The third volume of the series, co-edited this volume with Miguel Glatzer (LaSalle University) and Christine Gustafson (Saint Anselm College) is called Faith-Based Organizations and Social Welfare: Associational Life and Religion in Contemporary Africa and Latin America. Among other questions, the chapters in this new volume examine the types of social service activities faith-based organizations engage in; their effect on civil society and democratic processes; their influence on the character of local and national communities; and what new pressures would be brought to bear on state-provided services if these faith-based organizations ceased to exist.

The series challenges the notion that declining rates of formal participation in religious life have made faith-based organizations irrelevant for civil society. Each volume gathers contributions from top scholars who examine the impact of faith-based welfare services on national and local communities.

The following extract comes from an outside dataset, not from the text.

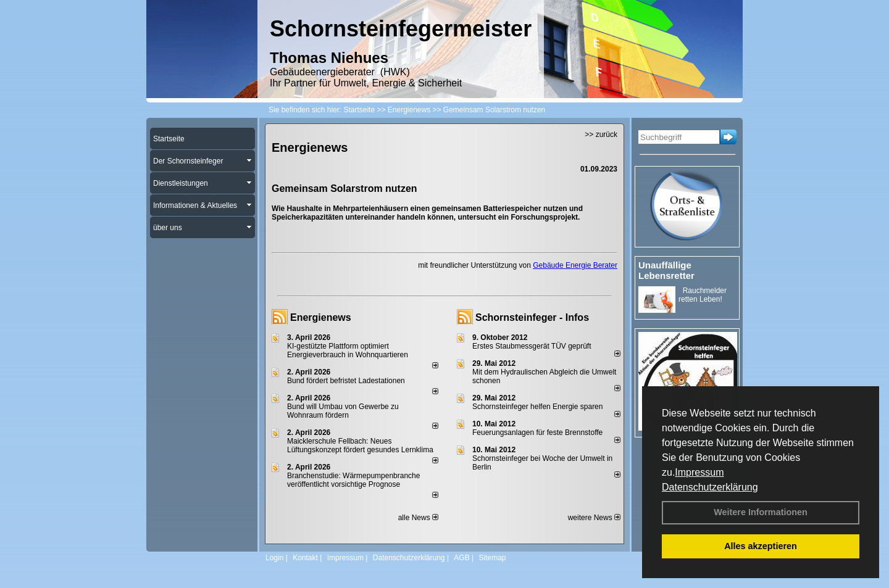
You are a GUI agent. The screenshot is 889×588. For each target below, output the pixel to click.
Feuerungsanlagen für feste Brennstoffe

These volumes are part of the larger Palgrave Studies in Religion, Politics, and Policy. Our earlier two volumes include Faith-Based Organizations and Social Welfare: Associational Life and Religion in Contemporary Western Europe (2019),  Faith-Based Organizations and Social Welfare: Associational Life and Religion in Contemporary Eastern Europe (2020), and Faith-Based Organizations and Social Welfare: Associational Life and Religion in Contemporary Africa and Latin America (2023).


Comparative Public Policy 

Manuel’s 2013 textbook  The Path of American Public Policy: Comparative Perspectives,  co-authored with Georgetown University professor Anne Marie Cammisa examines the American political experience in comparative perspective; how path dependence impacts institutional development; the role of  agenda setting and agenda control in policy formation and implementation; the various forms of democractic regimes;  and the relationship between institutions, policy process and outcomes. The book is  designed for use in a variety of political science classes, including American politics, Comparative Politics and Comparative Public Policy. 

The book, published by  Roman & Littlefield, is an update of their 1998 textbook called Checks and Balances: How a Parliamentary System Could Change American Politics. Also see an op-ed Cammisa and Manuel wrote in 2008 on the subject:  Op Ed by Paul Manuel and Anne Marie Cammisa

The Path of American Public Policy: Comparative Perspectives was  “highly recommended by Choice maganize, the publishing unit of the Association of College and Research Libraries in 2013.


Star Trek and Politics

In all five of its televised series as well as its various movies, Star Trek story lines abound with the importance of the individual. From Captain James T. Kirk observing that “in every revolution there’s one man with a vision” to Captain Jean-Luc Picard noting “if we’re going to be damned, let’s be damned for who we really are,” and Captain Katherine Janeway declaring “we will find a way out of here,” we can see that individuals-and especially leaders- matter in the Star Trek universe.

Paul Manuel’s two chapters in the Political Science Fiction series examine the role of the individual in the Star Trek saga, with a focus on the original series which ran from 1966-1969. The first one appeared in Political Science Fiction, and the second in New Boundaries in Political Science Fiction, edited by Donald Hassler and Clyde Wilcox, and published by the University of South Carolina Press. 

The chapters examine the various ways that the individual influenced events in the Star Trek universe. Throughout, they seek to illustrate how Star Trek takes individual actions seriously. That is, under what conditions might the personality of a particular leader actually direct the course of history?